=== Task prompt ===
The response must consist of the lines below from the one with "Instruction: Click the network tray icon" through the one with "Task: Click the Παραχθείσα", exactly as they appear and with both ends kept.
Top of Material supplied
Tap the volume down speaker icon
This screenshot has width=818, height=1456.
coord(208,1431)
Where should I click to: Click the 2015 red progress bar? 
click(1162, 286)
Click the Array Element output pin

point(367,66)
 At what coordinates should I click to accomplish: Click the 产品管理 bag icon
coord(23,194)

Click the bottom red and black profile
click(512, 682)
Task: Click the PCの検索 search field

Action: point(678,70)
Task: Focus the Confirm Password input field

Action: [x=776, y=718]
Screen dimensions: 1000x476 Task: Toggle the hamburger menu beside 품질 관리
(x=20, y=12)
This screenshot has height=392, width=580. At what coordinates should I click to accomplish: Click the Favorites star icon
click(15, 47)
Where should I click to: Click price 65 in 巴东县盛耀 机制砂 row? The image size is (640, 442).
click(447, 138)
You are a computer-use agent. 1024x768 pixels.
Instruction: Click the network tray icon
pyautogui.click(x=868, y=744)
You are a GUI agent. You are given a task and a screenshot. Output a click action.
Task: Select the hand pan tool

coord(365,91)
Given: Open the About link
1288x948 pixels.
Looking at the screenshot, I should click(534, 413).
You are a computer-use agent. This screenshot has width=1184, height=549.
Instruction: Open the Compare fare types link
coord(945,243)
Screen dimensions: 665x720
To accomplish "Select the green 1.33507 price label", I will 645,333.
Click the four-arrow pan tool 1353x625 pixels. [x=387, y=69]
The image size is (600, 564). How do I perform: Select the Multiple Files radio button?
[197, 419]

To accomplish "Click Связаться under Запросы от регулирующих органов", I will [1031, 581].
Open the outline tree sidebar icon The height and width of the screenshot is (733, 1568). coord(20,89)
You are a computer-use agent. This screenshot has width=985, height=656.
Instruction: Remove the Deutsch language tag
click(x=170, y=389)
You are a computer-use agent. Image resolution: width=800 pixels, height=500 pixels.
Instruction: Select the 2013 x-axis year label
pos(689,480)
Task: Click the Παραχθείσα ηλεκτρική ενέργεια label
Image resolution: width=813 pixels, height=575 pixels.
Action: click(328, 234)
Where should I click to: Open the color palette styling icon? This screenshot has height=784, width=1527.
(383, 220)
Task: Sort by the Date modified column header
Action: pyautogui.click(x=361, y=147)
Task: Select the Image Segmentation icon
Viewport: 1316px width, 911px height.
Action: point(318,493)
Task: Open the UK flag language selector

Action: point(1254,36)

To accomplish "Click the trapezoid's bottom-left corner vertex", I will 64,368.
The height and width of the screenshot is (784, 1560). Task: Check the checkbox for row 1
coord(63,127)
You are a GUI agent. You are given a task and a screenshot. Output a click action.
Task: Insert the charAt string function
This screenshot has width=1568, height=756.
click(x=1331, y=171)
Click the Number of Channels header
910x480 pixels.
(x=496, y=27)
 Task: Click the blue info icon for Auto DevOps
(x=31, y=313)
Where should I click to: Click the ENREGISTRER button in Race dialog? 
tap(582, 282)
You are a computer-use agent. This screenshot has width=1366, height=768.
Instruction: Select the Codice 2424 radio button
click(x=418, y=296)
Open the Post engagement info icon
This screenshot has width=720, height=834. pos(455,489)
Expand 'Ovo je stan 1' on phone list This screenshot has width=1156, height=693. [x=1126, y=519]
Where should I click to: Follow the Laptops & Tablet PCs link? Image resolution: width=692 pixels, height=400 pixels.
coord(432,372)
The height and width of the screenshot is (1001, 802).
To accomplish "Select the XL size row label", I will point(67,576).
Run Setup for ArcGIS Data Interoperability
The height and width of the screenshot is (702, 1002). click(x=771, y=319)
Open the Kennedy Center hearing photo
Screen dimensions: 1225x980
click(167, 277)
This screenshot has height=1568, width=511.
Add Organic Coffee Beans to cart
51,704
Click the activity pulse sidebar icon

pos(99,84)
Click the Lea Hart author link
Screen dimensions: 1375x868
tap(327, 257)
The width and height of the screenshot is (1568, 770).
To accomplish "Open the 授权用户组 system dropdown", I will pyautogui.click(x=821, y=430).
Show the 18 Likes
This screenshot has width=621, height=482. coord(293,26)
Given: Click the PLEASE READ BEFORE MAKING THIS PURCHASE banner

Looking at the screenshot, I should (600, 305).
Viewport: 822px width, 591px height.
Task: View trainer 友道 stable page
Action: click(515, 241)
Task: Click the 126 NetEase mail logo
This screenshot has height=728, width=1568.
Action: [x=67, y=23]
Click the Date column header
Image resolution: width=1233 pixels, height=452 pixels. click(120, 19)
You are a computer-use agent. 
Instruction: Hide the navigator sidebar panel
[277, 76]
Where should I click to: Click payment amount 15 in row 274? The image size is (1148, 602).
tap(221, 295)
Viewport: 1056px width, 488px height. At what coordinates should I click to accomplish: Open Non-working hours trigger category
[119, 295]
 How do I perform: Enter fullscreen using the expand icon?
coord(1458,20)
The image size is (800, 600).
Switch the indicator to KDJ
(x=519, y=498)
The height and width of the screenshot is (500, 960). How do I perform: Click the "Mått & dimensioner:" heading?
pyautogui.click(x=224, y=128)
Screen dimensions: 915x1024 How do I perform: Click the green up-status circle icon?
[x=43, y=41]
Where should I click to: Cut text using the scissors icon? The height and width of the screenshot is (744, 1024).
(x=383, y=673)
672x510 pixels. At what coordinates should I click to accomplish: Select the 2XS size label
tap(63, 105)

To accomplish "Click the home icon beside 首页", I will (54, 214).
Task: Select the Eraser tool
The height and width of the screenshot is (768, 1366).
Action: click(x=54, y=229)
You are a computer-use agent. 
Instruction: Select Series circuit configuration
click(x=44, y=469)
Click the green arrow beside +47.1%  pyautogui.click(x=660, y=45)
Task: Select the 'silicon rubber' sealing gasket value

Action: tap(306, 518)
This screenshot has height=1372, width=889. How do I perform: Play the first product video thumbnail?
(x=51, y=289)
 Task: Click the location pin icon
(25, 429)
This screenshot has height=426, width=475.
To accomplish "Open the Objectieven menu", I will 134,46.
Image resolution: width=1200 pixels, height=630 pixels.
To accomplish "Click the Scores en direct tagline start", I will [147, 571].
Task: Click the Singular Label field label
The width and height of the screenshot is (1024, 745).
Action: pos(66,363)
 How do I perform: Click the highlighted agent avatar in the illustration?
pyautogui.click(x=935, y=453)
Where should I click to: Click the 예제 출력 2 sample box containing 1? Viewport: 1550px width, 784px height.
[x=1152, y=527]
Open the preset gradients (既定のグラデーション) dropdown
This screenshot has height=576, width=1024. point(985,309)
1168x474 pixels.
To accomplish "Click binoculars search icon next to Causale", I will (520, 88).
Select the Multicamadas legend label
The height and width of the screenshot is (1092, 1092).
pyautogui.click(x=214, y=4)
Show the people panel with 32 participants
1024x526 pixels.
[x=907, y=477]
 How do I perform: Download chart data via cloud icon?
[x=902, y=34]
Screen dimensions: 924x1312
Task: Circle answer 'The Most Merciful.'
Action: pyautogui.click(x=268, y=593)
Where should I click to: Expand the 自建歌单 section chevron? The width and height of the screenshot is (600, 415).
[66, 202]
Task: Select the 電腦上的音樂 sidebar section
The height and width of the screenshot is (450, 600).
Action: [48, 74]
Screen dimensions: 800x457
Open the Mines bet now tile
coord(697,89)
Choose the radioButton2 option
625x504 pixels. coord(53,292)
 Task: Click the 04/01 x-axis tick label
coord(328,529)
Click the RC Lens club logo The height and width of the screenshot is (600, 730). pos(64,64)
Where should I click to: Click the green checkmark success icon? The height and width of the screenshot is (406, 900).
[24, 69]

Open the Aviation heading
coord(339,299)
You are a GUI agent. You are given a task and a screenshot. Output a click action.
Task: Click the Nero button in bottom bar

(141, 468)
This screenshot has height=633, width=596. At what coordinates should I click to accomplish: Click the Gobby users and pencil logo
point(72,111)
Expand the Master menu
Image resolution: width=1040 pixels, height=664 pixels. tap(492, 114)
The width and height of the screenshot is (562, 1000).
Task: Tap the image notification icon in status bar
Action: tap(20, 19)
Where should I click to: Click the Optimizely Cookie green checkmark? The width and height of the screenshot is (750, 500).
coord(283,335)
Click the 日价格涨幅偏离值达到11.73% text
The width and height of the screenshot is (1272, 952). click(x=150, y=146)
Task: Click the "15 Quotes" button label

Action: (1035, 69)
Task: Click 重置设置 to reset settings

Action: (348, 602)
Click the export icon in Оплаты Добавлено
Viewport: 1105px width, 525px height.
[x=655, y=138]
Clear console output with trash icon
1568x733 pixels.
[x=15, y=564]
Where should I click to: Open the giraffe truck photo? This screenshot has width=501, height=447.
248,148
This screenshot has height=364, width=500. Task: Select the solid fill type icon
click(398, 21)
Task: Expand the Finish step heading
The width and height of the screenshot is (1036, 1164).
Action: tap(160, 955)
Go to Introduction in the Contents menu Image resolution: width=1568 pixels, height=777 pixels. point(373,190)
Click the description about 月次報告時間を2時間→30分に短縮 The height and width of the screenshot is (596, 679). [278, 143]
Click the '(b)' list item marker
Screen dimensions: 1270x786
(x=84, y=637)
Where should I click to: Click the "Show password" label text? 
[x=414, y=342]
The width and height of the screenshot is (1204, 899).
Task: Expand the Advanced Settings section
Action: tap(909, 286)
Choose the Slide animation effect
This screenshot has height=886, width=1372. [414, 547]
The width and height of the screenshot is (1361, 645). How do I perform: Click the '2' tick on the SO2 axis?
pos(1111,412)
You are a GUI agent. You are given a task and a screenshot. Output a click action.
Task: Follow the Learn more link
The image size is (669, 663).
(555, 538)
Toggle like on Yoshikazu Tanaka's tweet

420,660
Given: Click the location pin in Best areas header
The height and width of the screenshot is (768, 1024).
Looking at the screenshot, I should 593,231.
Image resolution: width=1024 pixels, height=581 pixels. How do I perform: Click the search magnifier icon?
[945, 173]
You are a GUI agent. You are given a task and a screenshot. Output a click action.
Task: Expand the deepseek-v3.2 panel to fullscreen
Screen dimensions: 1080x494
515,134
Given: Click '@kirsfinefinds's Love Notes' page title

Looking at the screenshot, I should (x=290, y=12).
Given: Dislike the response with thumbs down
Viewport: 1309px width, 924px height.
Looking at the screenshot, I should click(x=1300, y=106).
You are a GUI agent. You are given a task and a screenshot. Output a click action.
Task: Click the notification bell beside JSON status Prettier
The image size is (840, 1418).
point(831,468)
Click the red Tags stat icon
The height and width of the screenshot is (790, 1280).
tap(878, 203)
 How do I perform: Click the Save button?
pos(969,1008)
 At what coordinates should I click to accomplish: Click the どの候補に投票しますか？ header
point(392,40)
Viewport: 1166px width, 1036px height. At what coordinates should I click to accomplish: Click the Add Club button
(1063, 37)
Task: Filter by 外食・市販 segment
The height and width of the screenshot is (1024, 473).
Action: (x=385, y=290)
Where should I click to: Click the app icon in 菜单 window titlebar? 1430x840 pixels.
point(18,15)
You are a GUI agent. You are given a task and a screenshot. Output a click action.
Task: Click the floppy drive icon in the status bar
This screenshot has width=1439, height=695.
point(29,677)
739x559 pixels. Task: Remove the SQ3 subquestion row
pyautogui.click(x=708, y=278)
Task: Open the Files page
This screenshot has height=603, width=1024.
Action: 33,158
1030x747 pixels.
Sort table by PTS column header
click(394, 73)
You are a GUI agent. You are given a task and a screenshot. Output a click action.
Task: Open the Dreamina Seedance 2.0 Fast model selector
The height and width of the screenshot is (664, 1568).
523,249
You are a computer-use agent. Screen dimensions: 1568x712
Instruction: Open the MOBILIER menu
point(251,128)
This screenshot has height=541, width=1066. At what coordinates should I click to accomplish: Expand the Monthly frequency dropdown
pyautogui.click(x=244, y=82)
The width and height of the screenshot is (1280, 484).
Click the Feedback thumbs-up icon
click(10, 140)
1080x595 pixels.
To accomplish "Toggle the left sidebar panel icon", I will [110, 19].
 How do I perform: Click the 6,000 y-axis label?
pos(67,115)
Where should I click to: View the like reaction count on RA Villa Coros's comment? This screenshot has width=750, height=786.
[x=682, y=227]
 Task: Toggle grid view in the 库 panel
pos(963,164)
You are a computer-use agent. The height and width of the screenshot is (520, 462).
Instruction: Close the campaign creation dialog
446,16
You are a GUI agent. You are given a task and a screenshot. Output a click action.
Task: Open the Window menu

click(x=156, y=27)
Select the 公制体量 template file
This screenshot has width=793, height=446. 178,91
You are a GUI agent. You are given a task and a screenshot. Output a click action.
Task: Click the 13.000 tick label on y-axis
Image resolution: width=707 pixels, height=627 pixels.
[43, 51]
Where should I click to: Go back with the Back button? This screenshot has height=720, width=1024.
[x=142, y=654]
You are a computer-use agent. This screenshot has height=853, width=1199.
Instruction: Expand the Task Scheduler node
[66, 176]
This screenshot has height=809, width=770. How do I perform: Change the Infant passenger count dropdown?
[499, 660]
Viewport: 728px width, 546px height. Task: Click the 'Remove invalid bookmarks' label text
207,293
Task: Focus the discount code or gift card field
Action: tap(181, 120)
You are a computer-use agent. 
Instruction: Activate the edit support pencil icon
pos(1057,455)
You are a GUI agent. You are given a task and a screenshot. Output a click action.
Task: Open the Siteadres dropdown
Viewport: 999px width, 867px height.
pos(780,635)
Bottom of Material supplied
=== Exercise answer ===
Instruction: Click the network tray icon
pyautogui.click(x=868, y=744)
You are a GUI agent. You are given a task and a screenshot. Output a click action.
Task: Select the hand pan tool

coord(365,91)
Given: Open the About link
1288x948 pixels.
Looking at the screenshot, I should click(534, 413).
You are a computer-use agent. This screenshot has width=1184, height=549.
Instruction: Open the Compare fare types link
coord(945,243)
Screen dimensions: 665x720
To accomplish "Select the green 1.33507 price label", I will 645,333.
Click the four-arrow pan tool 1353x625 pixels. [x=387, y=69]
The image size is (600, 564). How do I perform: Select the Multiple Files radio button?
[197, 419]

To accomplish "Click Связаться under Запросы от регулирующих органов", I will [1031, 581].
Open the outline tree sidebar icon The height and width of the screenshot is (733, 1568). coord(20,89)
You are a computer-use agent. This screenshot has width=985, height=656.
Instruction: Remove the Deutsch language tag
click(x=170, y=389)
You are a computer-use agent. Image resolution: width=800 pixels, height=500 pixels.
Instruction: Select the 2013 x-axis year label
pos(689,480)
Task: Click the Παραχθείσα ηλεκτρική ενέργεια label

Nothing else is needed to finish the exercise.